**Instructions to follow:**
Copy the entries below from the line with "Member IDS (331, 511)" up to and including the line with "Home (477, 43)", changing "Living Room" to "Dining Room" and leaving everything else the same.

**Stored records:**
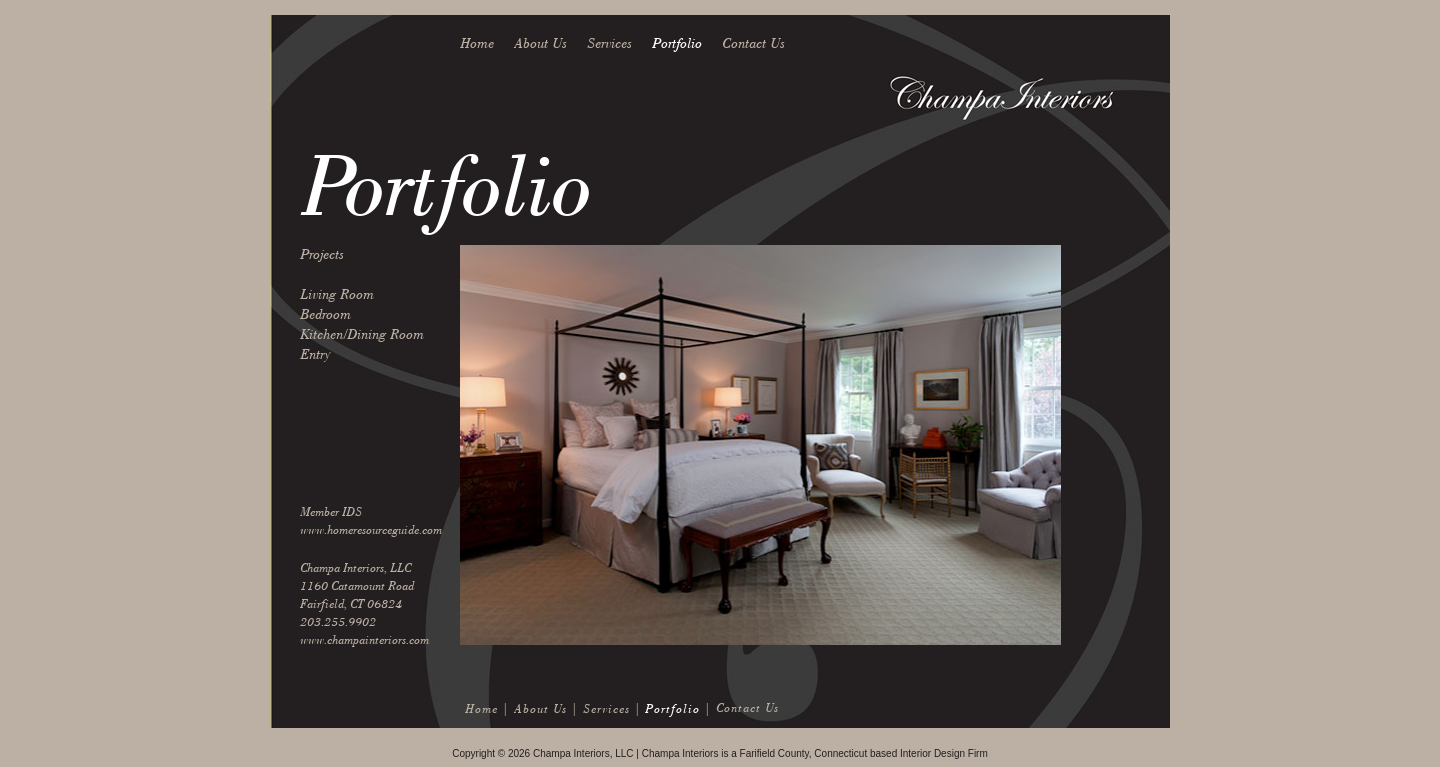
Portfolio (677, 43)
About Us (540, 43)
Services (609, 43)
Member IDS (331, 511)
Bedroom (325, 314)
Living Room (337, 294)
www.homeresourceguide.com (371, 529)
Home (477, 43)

* * *

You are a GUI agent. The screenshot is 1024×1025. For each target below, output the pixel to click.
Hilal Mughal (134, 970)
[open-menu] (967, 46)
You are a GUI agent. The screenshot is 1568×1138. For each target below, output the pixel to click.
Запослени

...

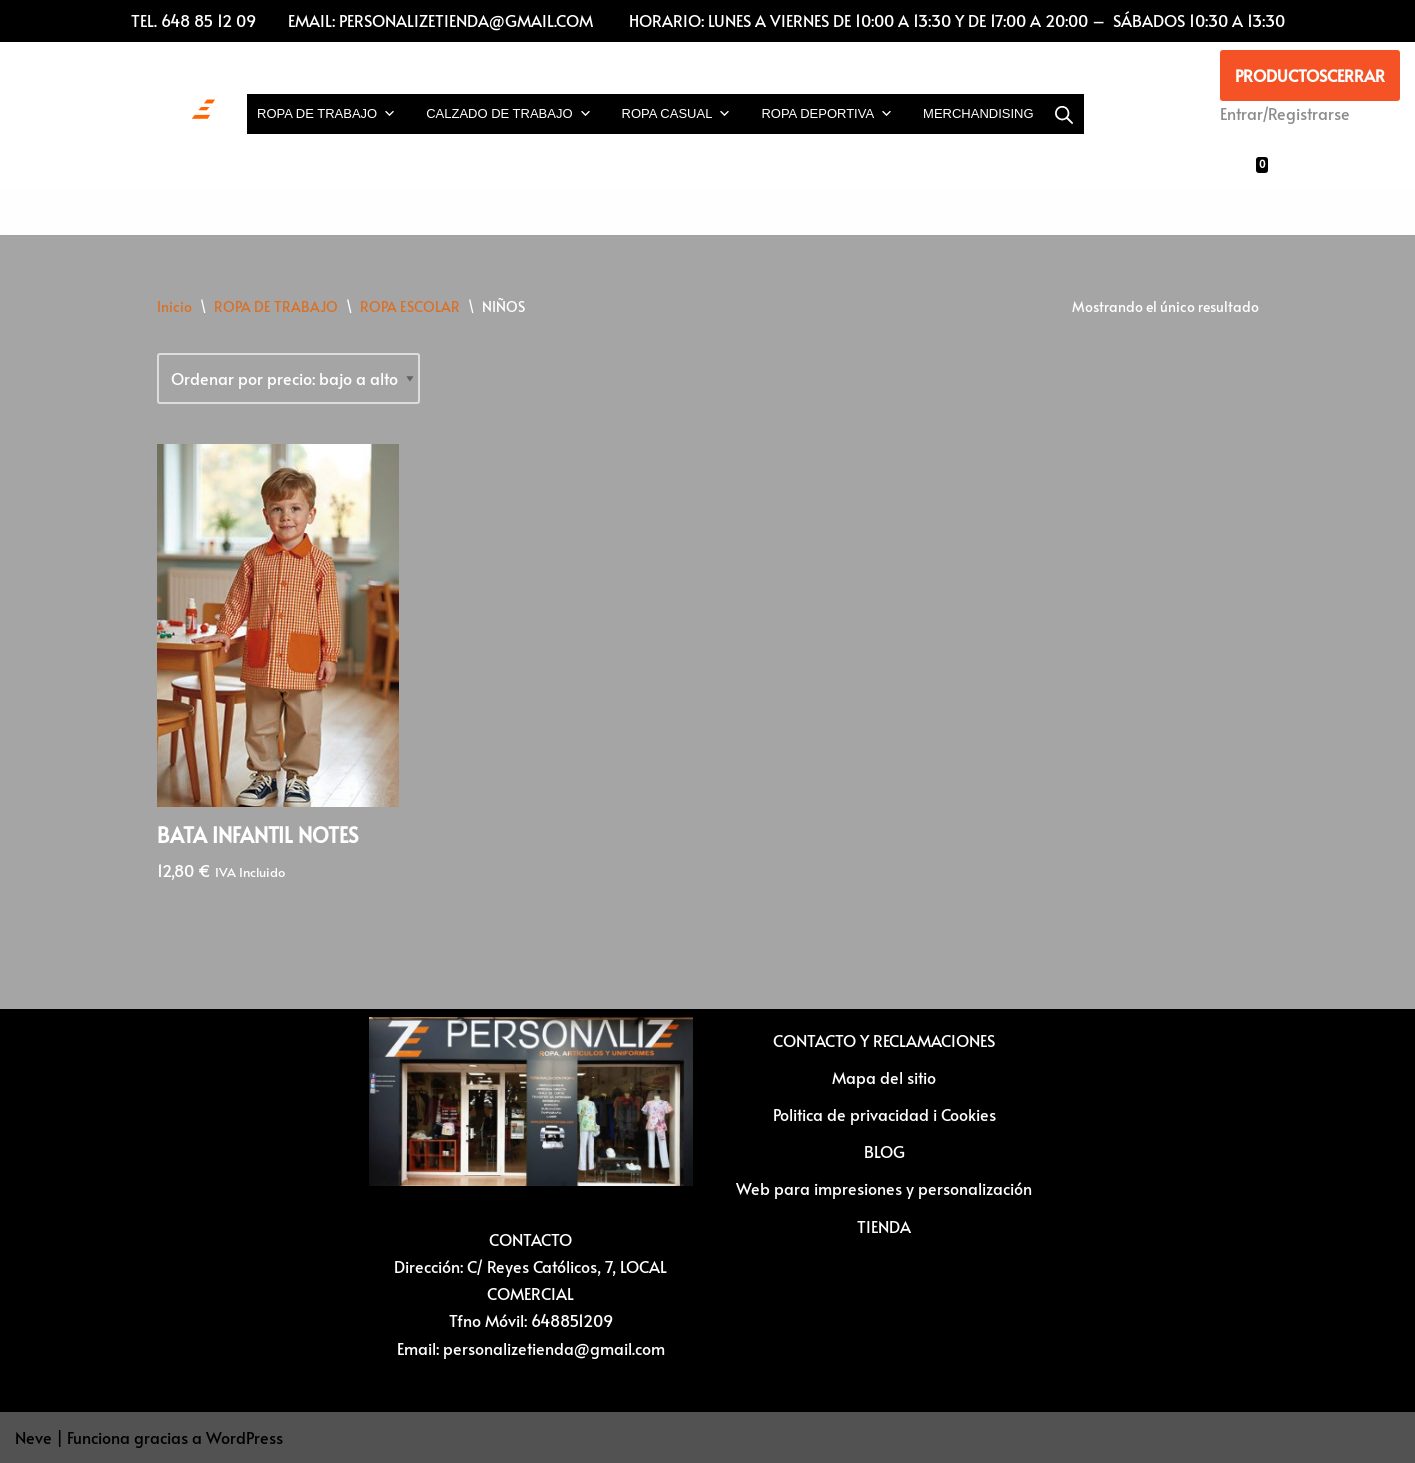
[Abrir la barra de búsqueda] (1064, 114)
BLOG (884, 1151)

**Exercise solution:**
Member IDS (331, 511)
Bedroom (325, 314)
Dining Room (337, 294)
www.homeresourceguide.com (371, 529)
Home (477, 43)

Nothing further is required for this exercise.